Picture the tale of a British cabbage. After growing in a field in Rufford, Lancashire, the cabbage has to be picked by someone. After it’s picked, it requires transportation: that’s where a lorry driver comes in. Then, that cabbage arrives at a Tesco, Asda or Sainsbury’s, after which it is carefully placed in the respective supermarket’s shelves — before it is bought, cut up, and sautéed by a local chef. When 17,410,742 Britons voted to leave the European Union on June 23, 2016, the majority of them likely had no idea that they would seal that cabbage’s faith — and that of all the people involved in its process.
The UK’s new points-based system openly welcomed ‘highly-skilled’ scientists and researchers without job offers, but it left out a couple of essential workers…
When free movement with the European Union officially ended — and Britain introducing a brand-new immigration system. The new points-based system openly welcomed ‘skilled workers’ with job offers, and ‘highly-skilled’ scientists and researchers to enter the United Kingdom without job offers. But it left out a couple of essential workers…
Less migrants = more problems
Between 1996 and 2019, migrant workers were responsible for 60% of the net employment growth in Britain, according to a study conducted by the Resolution Foundation. But since the EU referendum in 2016, the inflow of migrant workers has waned. Between 2015-16 and 2019-20, the net migration of EU workers has fallen by almost 150,000 people: from 207,000 to 58,000.
“Industries such as food manufacturing fall outside the Government’s list of eligible occupations for a skilled worker visa.”
“There are sectors that look set to experience labour shortages under the post-Brexit immigration regime”, the authors warned. “Industries such as food manufacturing, which employ a larger-than-average share of EU-born workers in roles that fall outside the Government’s list of eligible occupations for a skilled worker visa, and that have a higher-than-average turnover rate, are where pinch-points are most likely to occur.”

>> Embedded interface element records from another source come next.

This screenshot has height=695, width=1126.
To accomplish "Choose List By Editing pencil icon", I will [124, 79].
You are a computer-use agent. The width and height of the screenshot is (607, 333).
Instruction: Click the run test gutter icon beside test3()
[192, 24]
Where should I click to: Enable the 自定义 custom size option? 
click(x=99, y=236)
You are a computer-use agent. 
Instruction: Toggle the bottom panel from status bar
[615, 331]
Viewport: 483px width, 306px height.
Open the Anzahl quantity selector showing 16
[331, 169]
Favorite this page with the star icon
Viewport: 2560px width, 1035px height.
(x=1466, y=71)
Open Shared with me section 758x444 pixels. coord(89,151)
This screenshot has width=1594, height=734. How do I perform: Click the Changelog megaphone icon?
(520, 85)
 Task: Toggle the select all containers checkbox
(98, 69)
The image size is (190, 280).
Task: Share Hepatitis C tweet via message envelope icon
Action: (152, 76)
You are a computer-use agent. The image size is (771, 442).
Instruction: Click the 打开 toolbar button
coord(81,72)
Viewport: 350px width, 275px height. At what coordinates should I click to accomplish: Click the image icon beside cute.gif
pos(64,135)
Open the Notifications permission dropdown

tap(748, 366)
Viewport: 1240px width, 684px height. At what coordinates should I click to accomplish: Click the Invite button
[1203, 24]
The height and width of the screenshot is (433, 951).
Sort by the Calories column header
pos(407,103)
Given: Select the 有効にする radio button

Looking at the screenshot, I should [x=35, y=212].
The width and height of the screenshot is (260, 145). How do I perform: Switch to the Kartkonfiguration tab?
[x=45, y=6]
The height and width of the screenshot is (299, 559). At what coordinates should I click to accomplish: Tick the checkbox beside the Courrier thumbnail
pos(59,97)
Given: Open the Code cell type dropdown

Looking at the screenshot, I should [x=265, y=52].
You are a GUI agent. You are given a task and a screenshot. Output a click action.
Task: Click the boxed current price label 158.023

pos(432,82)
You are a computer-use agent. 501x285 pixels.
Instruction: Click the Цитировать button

‘The worst staffing crisis since 1997’
And so the aforementioned pinch-points occurred. “This is the worst staffing crisis since 1997”, says Keith Rosser, chair of the Better Hiring Institute. “Vacancies are expected to keep rising. Britain now faces a two-year shortage of workers that will affect supply chains across the board. And although various sectors are scrambling for under-utilised resources, such as prisoners, the numbers of vacancies continue to rise — and are expected to rise for a little while longer.”
‘It has never been as much of a struggle’
Even for recruitment specialists, it is a worrisome time. “It has never been as much of a struggle to fill vacancies and find the right talent”, says Paul Murphy. With 40 years of experience in the recruitment industry, Murphy has held management positions with the likes of Kelly Services Inc. and Alfred Marks Bureau (now Adecco), before setting up his own recruitment agency based in Cumbria and Lancashire: Recruit Cumbria and Recruit Hospitality.
“The government immigration policy does not recognise the positive contribution that workers from other countries make to the economy.”
“In my opinion, Brexit has made things much harder”, Murphy says. “Because the government immigration policy does not recognise the positive contribution that workers from other countries make to the economy. We are managing to find people who are changing jobs, and remaining in hospitality. But finding new blood and people entering the industry is tough.”
Up to 27,3% of the hospitality’s total workforce were migrant workers.
The hospitality sector, like many of the affected sectors, had always been dependent on migrant workers. Up to 27,3% of the hospitality’s total workforce were migrant workers, according to a breakdown by KPMG. And in the London hospitality industry, EU nationals alone made up 75% of the total workforce.
Is a U-turn the only way out?
So the question beckons: is a U-turn on Britain’s nine-month old immigration system the only way out? According to Rosser, that’s what ‘many’ UK business groups are asking for. “They are stating their case for more migrant visas and changes to the current rules”, Rosser says. “You could make the argument that it is the best short-term route out. But at the same time, businesses should be looking at upskilling and recruiting from under-utilised groups as part of a long-term strategy.”
“You could make the argument that a U-turn is the best short-term route out.”
While the British government presents a significant fall in the unemployment and a rise in the total the number of people on payrolls as a positive twist, one thing is a near certainty: they won’t be having any cabbage for Christmas.